[Dataset entries]
##############################

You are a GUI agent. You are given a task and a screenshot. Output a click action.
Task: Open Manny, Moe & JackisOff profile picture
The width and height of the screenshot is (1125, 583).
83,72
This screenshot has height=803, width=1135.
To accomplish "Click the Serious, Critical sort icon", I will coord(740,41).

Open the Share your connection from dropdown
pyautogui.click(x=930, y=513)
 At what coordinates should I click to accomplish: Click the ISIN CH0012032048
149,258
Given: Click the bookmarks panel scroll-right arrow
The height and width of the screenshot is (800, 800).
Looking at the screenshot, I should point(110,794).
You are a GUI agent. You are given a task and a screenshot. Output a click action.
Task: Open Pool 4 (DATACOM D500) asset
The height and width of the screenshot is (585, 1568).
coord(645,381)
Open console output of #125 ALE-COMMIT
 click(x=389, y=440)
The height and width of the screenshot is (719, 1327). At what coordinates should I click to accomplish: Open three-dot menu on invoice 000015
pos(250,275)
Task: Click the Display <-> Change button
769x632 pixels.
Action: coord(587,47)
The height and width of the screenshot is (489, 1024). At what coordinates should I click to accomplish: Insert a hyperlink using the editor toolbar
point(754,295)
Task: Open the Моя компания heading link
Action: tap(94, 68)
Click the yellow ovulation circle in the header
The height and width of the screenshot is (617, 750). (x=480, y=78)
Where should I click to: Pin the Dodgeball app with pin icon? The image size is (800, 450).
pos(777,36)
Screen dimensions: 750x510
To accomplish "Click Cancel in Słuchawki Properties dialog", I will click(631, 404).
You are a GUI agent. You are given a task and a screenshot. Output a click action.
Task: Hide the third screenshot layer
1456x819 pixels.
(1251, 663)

##############################

* What to do *
For this exercise, please output exactly the lines above starting at the line with "This screenshot has height=803, width=1135." and ending at the line with "Task: Hide the third screenshot layer", ends included.

* Exercise output *
This screenshot has height=803, width=1135.
To accomplish "Click the Serious, Critical sort icon", I will coord(740,41).

Open the Share your connection from dropdown
pyautogui.click(x=930, y=513)
 At what coordinates should I click to accomplish: Click the ISIN CH0012032048
149,258
Given: Click the bookmarks panel scroll-right arrow
The height and width of the screenshot is (800, 800).
Looking at the screenshot, I should point(110,794).
You are a GUI agent. You are given a task and a screenshot. Output a click action.
Task: Open Pool 4 (DATACOM D500) asset
The height and width of the screenshot is (585, 1568).
coord(645,381)
Open console output of #125 ALE-COMMIT
 click(x=389, y=440)
The height and width of the screenshot is (719, 1327). At what coordinates should I click to accomplish: Open three-dot menu on invoice 000015
pos(250,275)
Task: Click the Display <-> Change button
769x632 pixels.
Action: coord(587,47)
The height and width of the screenshot is (489, 1024). At what coordinates should I click to accomplish: Insert a hyperlink using the editor toolbar
point(754,295)
Task: Open the Моя компания heading link
Action: tap(94, 68)
Click the yellow ovulation circle in the header
The height and width of the screenshot is (617, 750). (x=480, y=78)
Where should I click to: Pin the Dodgeball app with pin icon? The image size is (800, 450).
pos(777,36)
Screen dimensions: 750x510
To accomplish "Click Cancel in Słuchawki Properties dialog", I will click(631, 404).
You are a GUI agent. You are given a task and a screenshot. Output a click action.
Task: Hide the third screenshot layer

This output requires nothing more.